Nel classico stile trionfalistico che lo contraddistingue, Donald Trump aveva presentato l’annuncio dello stop ai raid contro gli Houthi come una propria vittoria: un conseguenza della resa dei ribelli yemeniti, che con i loro bombardamenti a navi mercantili occidentali, partiti all’indomani 7 ottobre del 2023, stanno mettendo a dura prova il commercio via mare tramite lo stretto di Bad al-Mandab, a Sud del canale di Suez. Ma secondo il New York Times, la fine della campagna militare sarebbe dettata non tanto dalla capitolazione degli Houthi quando dai costi sempre più elevati dell’operazione. Trump, secondo il quotidiano statunitense, avrebbe cercato un’exit strategy dopo che il gruppo yemenita continuava a resistere con successo alle forze statunitensi, e a quelle francesi e inglesi impegnate in quel teso tratto di mare, le quali hanno perso negli scorsi mesi un consistente numero di droni Reaper e due caccia di ultima generazione.

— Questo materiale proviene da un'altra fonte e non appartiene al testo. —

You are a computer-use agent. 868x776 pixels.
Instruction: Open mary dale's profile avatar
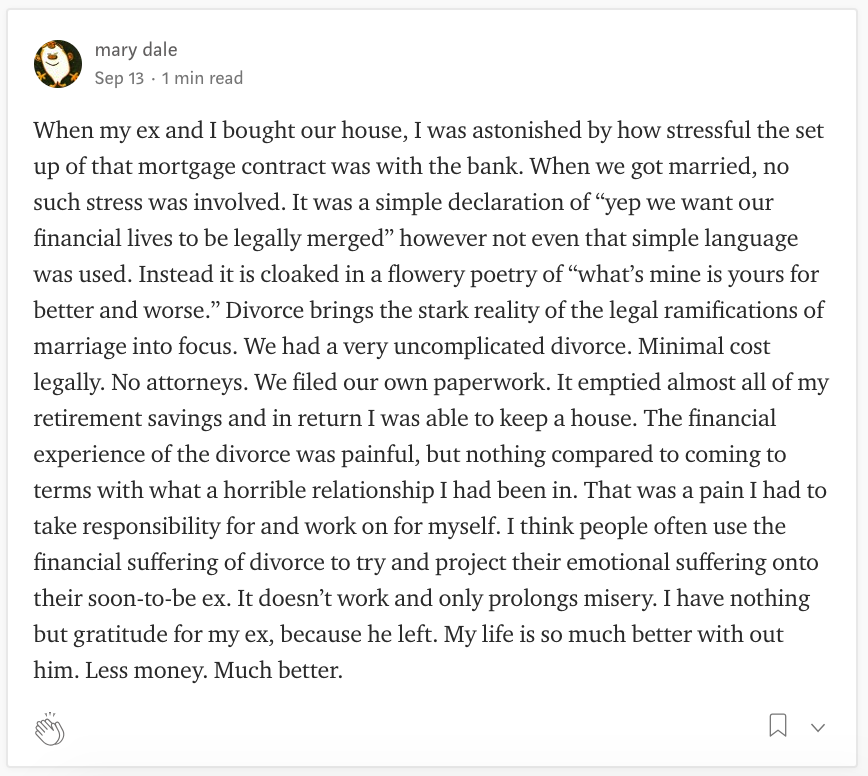(x=58, y=64)
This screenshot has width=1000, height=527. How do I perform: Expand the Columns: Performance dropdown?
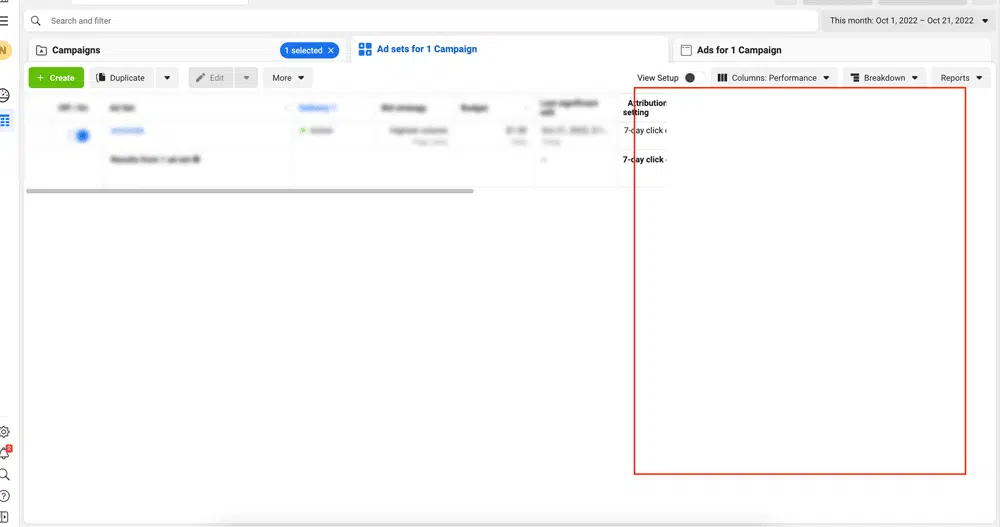(774, 78)
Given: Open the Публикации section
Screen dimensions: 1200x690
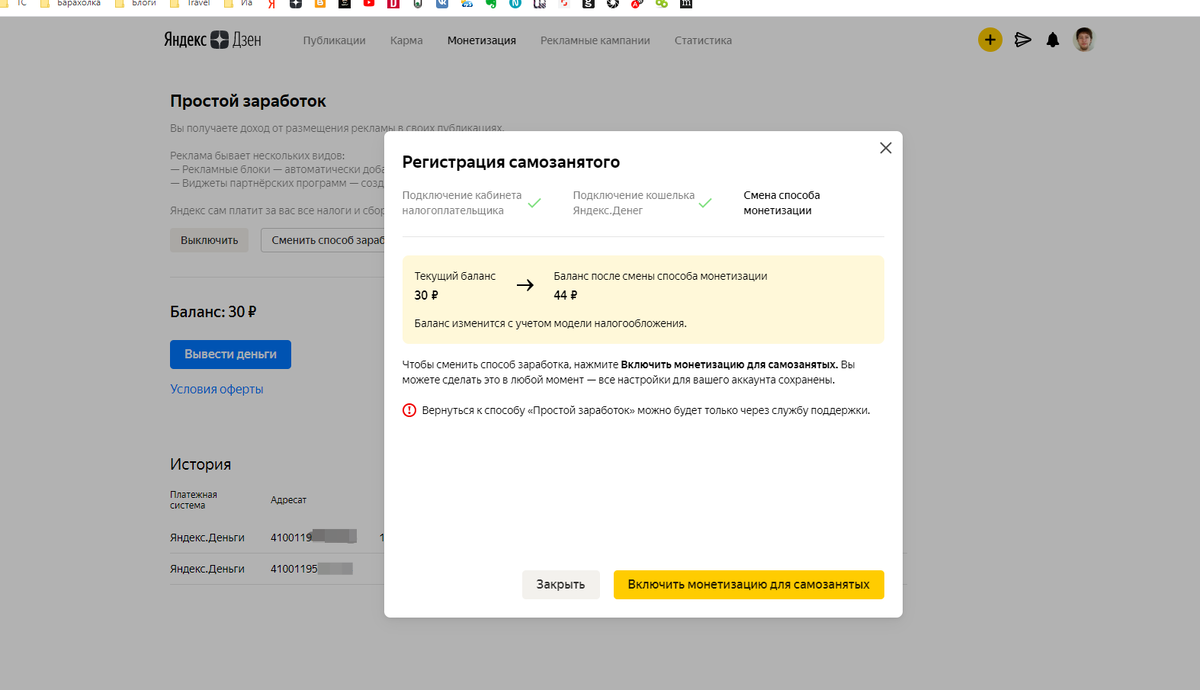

Oltre un miliardo di dollari in un mese
Secondo il New York Times, la campagna è costata - solo nel primo mese di amministrazione Trump - oltre un miliardo di dollari e, secondo funzionari statunitensi che hanno scelto di rimanere anonimi, il rischio è quello di rimanere a corto di munizioni che un domani potrebbero servire a Taiwan per difendersi da un futuro attacco della Cina. Sempre secondo il Times, l'idea di una tregua è stata avanzata dagli emissari dell’Oman tramite l'inviato degli Stati Uniti per il Medio Oriente, Steve Witkoff, mentre mediavano i colloqui sul nucleare tra Washington e Teheran. Israele e' stato colto alla sprovvista dalla tregua, annunciata pochi giorni dopo che un missile ha colpito l'aeroporto Ben Gurion, ferendo diverse persone e scatenando pesanti attacchi israeliani sulle infrastrutture Houthi, incluso il principale aeroporto di Sana'a. Da allora gli Houthi hanno continuato a lanciare missili contro Israele, di cui uno e' riuscito a bucare i sistemi di difesa aerea israeliani e far scattare le sirene di avvertimento
Costi elevati già emersi nelle chat su Signal
Che all’interno dell’amministrazione Trump ci fosse più di un malumore per una campagna, quella contro i ribelli yemeniti, considerata troppo costosa era già emerso nelle chat riservate su Signal poi pubblicate dal direttore dell’Atlantic (che avevano alzato un polverone e che hanno portato alle dimissioni di Mark Waltz dalla carica di consigliere per la Sicurezza nazionale). In quell’occasione si discuteva proprio dei preparativi dei raid contro gli Houthi e, tra i contrari alle operazioni, c’era il vicepresidente JD Vance. Perché - questo era il suo ragionamento, in pieno stile “America First” - da Suez passa solo il 3 per cento del commercio Usa, mentre vi passa il 40 per cento di quello europeo e c’è un “rischio reale” che gli americani non capiscano “perché è necessario intervenire”. “Spieghiamo all’Egitto e all’Europa cosa ci aspettiamo in cambio - aveva scritto il consigliere politico di Trump, Stephen Miller - deve esseri un guadagno economico se gli Stati Uniti ripristinano con successo la libertà di navigazione”. La questione, anche allora, prima che politico-militare era squisitamente economica.